Esteri

Israele e Libano, l’accordo storico su gas e confini marittimi mediato dagli Usa

11
Ottobre 2022
Di Flavia Iannilli

Lo sfruttamento di importanti giacimenti di gas situati in territori contesi tra Libano e Israele aveva fatto sospendere l’accordo marittimo tra i due paesi alla fine della scorsa settimana. Un misunderstanding basato sulla cosiddetta “linea delle boe” che si estende per 6 Km partendo da Ras Naqoura e posta all’indomani del ritiro israeliano nel maggio del 2000.

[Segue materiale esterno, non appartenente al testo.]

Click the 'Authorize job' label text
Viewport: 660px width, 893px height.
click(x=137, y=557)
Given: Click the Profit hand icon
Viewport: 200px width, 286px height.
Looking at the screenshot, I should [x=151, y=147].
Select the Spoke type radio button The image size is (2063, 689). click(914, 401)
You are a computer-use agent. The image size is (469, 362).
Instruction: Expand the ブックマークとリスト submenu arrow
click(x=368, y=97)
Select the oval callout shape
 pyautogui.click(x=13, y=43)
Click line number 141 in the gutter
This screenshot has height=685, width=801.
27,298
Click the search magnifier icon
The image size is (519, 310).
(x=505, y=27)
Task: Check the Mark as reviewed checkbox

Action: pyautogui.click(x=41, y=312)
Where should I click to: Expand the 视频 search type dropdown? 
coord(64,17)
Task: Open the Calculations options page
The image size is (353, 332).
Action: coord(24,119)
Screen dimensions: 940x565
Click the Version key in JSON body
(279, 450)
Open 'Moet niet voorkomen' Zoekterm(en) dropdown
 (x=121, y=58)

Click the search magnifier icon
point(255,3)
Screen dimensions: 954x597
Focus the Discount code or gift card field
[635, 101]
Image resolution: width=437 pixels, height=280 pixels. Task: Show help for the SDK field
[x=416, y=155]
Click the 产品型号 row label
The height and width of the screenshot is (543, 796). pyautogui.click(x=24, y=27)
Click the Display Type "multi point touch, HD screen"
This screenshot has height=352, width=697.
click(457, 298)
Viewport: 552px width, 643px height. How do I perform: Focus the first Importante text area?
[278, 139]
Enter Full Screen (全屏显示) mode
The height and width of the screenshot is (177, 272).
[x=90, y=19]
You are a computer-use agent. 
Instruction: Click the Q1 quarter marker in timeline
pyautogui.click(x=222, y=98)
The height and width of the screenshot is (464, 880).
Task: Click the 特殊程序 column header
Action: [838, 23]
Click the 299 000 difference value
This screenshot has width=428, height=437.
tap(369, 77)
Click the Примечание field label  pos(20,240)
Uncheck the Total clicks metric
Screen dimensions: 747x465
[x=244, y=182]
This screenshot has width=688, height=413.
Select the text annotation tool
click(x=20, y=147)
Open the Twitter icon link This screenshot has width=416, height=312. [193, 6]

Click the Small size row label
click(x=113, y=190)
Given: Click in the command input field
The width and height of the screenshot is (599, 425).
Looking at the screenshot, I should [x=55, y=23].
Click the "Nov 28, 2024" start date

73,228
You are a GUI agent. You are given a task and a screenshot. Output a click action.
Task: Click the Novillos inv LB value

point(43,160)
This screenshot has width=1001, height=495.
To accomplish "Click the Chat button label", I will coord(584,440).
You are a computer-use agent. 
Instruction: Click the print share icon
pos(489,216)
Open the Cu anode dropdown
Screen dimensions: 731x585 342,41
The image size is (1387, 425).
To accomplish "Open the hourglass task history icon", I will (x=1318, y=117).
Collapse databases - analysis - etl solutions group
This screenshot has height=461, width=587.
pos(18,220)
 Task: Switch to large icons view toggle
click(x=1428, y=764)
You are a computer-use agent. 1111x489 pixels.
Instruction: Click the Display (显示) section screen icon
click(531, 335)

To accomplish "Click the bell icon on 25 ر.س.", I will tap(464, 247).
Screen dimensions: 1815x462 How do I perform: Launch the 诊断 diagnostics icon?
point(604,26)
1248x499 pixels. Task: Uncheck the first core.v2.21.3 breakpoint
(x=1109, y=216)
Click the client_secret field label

A cercare di sbrogliare la matassa ognuno dal proprio capo vi sono le due parti e un mediatore di eccellenza: Amos Hochstein, inviato speciale americano. Nella proposta dell’intermediario Usa il confine che delimita la Zee (Zona economica esclusiva) dei due paesi segue il tracciato della “linea delle boe” prima di raggiungere la linea 23 prestata al confine marittimo meridionale. Un passaggio definito “status quo” da Hochstein, ma, sotto spinta di Hezbollah, la controparte libanese non la pensa allo stesso modo e chiede che venga messo per iscritto che tale linea viene imposta “di fatto”. Il negoziato si congela con entrambe le parti che rimangono ferme sulle proprie posizioni, tanto da far temere una escalation militare.

Ma la brusca battuta d’arresto non ha bloccato i colloqui indiretti susseguitisi nel weekend. Nella giornata di oggi Israele ha annunciato “l’accordo storico” con il Libano su confini marittimi e gas. Un obiettivo tutt’altro che scontato a causa della mancanza di rapporti diplomatici tra i paesi, i quali sono ancora formalmente in guerra.

A far tirare un sospiro di sollievo sono le dichiarazioni in una nota stampa di Eyat Hulata, consigliere per la sicurezza nazionale israeliano e capo negoziatore ai colloqui: “Tutte le nostre richieste sono state accolte, i cambiamenti che avevamo chiesto sono stati implementati. Abbiamo protetto gli interessi della sicurezza israeliana e ora siamo sulla buona strada per un accordo storico”.

A dare merito al mediatore americano non sono solo gli osservatori della vicenda. Già in precedenza Elias Bou Saab, vicepresidente del parlamento del Libano, incaricato dal presidente Michel Aoun di controllare il dossier relativo ai confini marittimi, aveva dichiarato: «Se tutto va bene, gli sforzi di Amos Hochstein potrebbero portare a un accordo storico».

L’ultimo nodo da sciogliere, oltre a quello spiegato precedentemente, si riferiva al giacimento di gas di Qana. A quanto pare a correre in soccorso dell’inviato speciale degli Usa è stata la Francia che ha svolto un’azione diplomatica intensa dopo il rifiuto di Israele alle osservazioni arrivate dal Libano. La Francia, insieme alle garanzie statunitensi, ha specificato che le attività di Total prenderanno il proprio corso non appena l’accordo verrà firmato.

Non è da sottovalutare neanche la tempistica della firma date le imminenti scadenze elettorali in entrambi i paesi. Voci di corridoio dicono che l’ultima “stretta di mano” dovrebbe essere il 20 ottobre, giusto in tempo per la scadenza sia del mandato del Presidente libanese Michel Aoun (fine mandato 31 ottobre) sia del Premier israeliano Yair Lapid (primo novembre elezioni parlamentari) che ha definito il traguardo raggiunto così su twitter:

Ma non tutti sono soddisfatti. L’intesa è stata contestata dall’ex premier israeliano Benyamin Netanyahu il quale ha accusato Lapid e il suo governo di aver ceduto ai “ricatti” di Hezbollah. Mentre in Libano Hassan Nasrallah, segretario generale del partito sciita, si è premurato di far sapere che i poteri relativi al fascicolo per la delimitazione del confine conferiti ad Aoun non verranno mantenuti alla fine del mandato dell’attuale presidente.

In attesa di capire la reale durata pacifica di questo accordo, si può dire che si apre più di uno spiraglio a nuove esplorazioni di petrolio e gas nel Mediterraneo orientale e questo grazie ai mediatori che sono riusciti a far sedere le parti per trovare un punto comune. Gli stessi mediatori, o meglio negoziatori, che mancano per fermare la guerra in Ucraina.